* **PROVIDED ENTRIES**:
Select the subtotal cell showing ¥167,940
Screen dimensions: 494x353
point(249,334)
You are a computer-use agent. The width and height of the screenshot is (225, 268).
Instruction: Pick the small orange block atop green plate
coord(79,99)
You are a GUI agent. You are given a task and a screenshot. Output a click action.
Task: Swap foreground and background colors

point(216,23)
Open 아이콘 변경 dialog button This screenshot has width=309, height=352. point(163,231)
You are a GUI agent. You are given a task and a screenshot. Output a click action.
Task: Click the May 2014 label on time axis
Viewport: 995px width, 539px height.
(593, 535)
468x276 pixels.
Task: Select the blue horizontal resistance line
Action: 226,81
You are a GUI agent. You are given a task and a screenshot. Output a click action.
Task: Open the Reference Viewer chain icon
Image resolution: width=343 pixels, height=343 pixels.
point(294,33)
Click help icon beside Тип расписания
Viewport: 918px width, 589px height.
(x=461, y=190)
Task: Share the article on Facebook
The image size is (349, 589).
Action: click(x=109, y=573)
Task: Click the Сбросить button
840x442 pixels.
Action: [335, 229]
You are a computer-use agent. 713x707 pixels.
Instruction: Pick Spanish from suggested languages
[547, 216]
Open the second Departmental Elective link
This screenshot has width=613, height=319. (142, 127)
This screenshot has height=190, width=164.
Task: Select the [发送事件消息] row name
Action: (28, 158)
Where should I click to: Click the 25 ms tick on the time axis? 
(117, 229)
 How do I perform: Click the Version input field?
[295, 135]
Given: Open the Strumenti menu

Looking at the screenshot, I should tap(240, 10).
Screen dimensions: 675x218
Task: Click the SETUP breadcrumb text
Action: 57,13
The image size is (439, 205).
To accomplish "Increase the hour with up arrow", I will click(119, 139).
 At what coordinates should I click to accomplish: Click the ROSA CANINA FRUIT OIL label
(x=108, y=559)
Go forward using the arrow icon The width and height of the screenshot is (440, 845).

* **TASK DESCRIPTION**:
Every line of the data that includes the word "arrow" should be copied.

* **TASK RESPONSE**:
To accomplish "Increase the hour with up arrow", I will click(119, 139).
Go forward using the arrow icon The width and height of the screenshot is (440, 845).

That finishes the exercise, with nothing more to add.